- Thamarankottai Location in Tamil Nadu, India Thamarankottai Thamarankottai (India)
- Coordinates: 10°26′N 79°19′E﻿ / ﻿10.43°N 79.32°E
- Country: India
- State: Tamil Nadu
- District: Thanjavur
- Taluk: Pattukkottai

Government
- • Village Panchayat President: Kanagasabai [North] Vadivelu [South]

Area
- • Total: 21.7 km^{2} (8.4 sq mi)
- • Rank: 1
- Elevation: 23 m (75 ft)

Population (2001)
- • Total: 10,530
- • Rank: 1
- • Density: 485/km^{2} (1,260/sq mi)

Languages
- • Official: Tamil
- Time zone: UTC+5:30 (IST)
- PIN: 614613
- Telephone code: 91 4373
- Vehicle registration: TN 49
- Sex ratio: 1000 M for 1094 F ♂/♀

= Thamarankottai =

Thamarankottai is a village in Pattukkottai Taluk in the Thanjavur district, located in the delta of the Kaveri river.

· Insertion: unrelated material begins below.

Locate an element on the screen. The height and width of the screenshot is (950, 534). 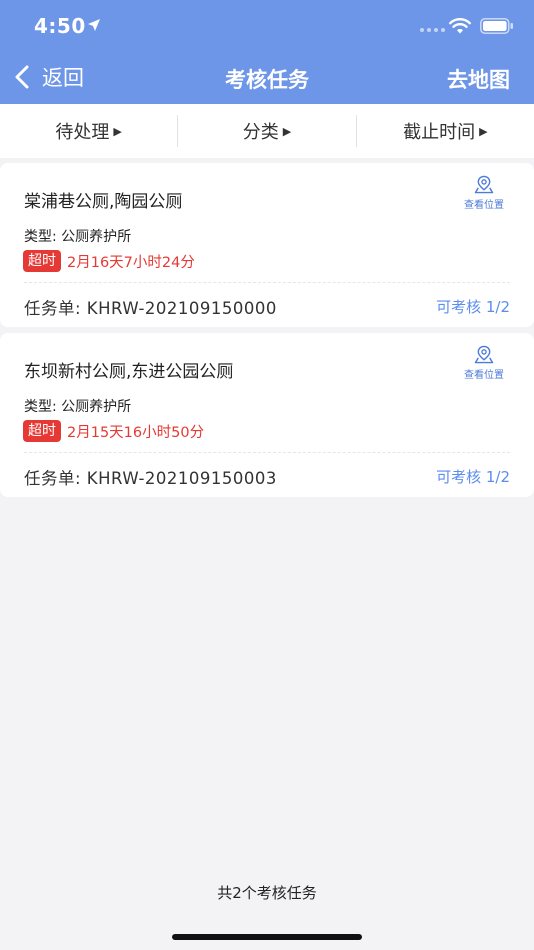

It is one of the 36 villages falls under the Musugundan Nadu in the district.

Thamarankottai is the largest village in the Thanjavur district in terms of Area.

The village is divided into Thamarankottai North and Thamarankottai South.

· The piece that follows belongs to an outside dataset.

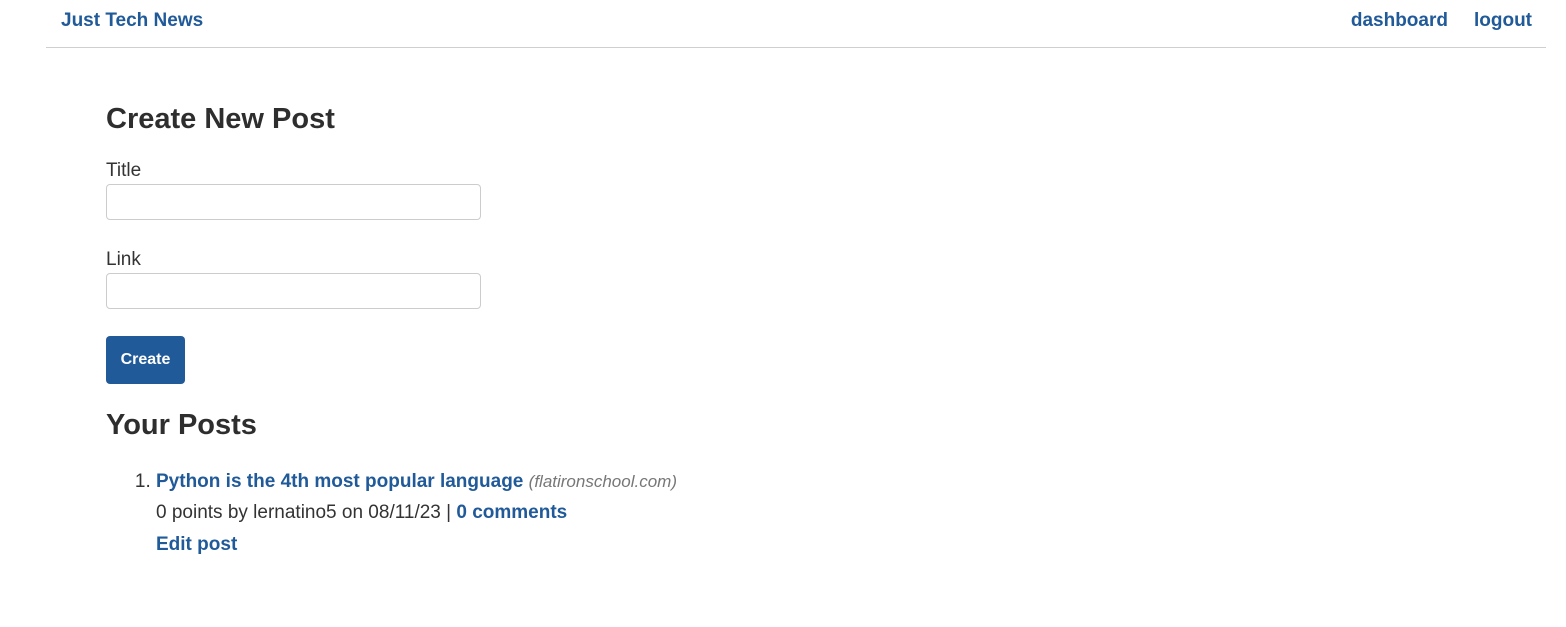  Describe the element at coordinates (1400, 21) in the screenshot. I see `nav-dashboard-link: dashboard` at that location.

Melakkadu, Kezhakkadu and Rasiangadu are the hamlets of Thamarankottai North, while Sengapaduthankkadu, Manjavayal, Karisakkadu and Karungkulam are the hamlets of Thamarankottai South.

Mangrove forest is located in the village, its official name is Thamarankottai Reserve forest. It comes under the Muthupet Lagoon Forest.

== Demography ==
According to the latest national census, Thamarankottai North has a population of 6,031, of which 2,872 are males and 3,159 are females. in 1,460 households across the three hamlets of Keezakadu, Melakkadu, and Rasiangadu. Thamarankottai South has 4,499 people (2,156 males and 2,343 females) in 1,110 households across the four hamlets of Manjavayal, Sengapaduthankadu, Karungulam, Karisakadu, and Mankanangadu.